If the human fly behaved true to life ...
He'd truly have eyes in the back of his head--and maybe the world's coolest shades. In the past some would've said he looks really fly. It wouldn't have mattered. The "fly girls" would still shoo him.
Whenever he thought of the movie Superfly or the title song he'd wish he was a super fly.
He'd eat and drink with his tongue.
During phone or cyber sex he'd tell women about his long, jack-hammering tongue.
Others may wonder why he never smiles. He can't. He has no lips--or teeth. Besides, smiling flies exist only in cartoon land. If you see a smiling fly you're either dreaming or really flying high.
"Buzz" would be his pass word, and he would always create a buzz.
In his lingo the old put down wouldn't be "Eat shit and die." It'd be "Eat shit and die happy."
He'd eat what most people wouldn't dare touch--shit, tossed food, rotting meat, corpses, carcasses.

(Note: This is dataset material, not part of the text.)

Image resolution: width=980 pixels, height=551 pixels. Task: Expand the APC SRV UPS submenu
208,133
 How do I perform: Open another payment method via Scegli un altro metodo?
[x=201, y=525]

Later, he'd puke. No, he's not bulemic. He just happens to shit from his mouth and says, "Don't be mad because you can't do it." But he can't lick his fingers while eating as you can because he has no fingers. (So, ha-ha to him.)
If he got on a health trip it wouldn't be curds and whey for him. It'd be turds and whey.

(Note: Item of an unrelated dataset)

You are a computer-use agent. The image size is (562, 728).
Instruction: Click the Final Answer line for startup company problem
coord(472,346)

When you fart his mouth would water.
For him fart would be just another word for "Dinner's almost ready."
For him diarrhea would be another word for buffet.
If you fart without shitting he'd suggest you get more fiber or take a laxative and not tease him like that. If you have diarrhea he'd beg you to keep it coming.
His eyes would have lit up the first time he heard pupu platter.
His breath would always stink.
He'd have terrible hygiene.
He'd never have guests, and no one would want any food or drink he offered.
He'd clean himself by rapidly bobbing his head while wiping his face with his crossed and hairy legs. (How strange.)
At night he'd go to whatever room is lit and dance wildly around the room and the lights until the lights were turned off.
He'd be an outcast: He'd be unwelcome at all social gatherings--barbecues, picnics, parties, etc.--and in restaurants. His eating and drinking with his tongue would embarrass whomever dined with him. He'd never be kissed or get laid. The only ones who'd desire his company are other flies and those who want him for dinner. For emotional support he would seek someone who gives a shit.
He'd never venture out at night.
He'd always hear "You need to shave."
He'd hang with similar losers (other flies), and they'd breed like there's no tomorrow.
His children would be as he once was: No one would find them cute or want to play with or babysit them.
He'd be terrified of lizards, frogs, toads, spiders, Venus flytraps, etc. and shudder whenever he heard or saw web address, SWAT team or raid.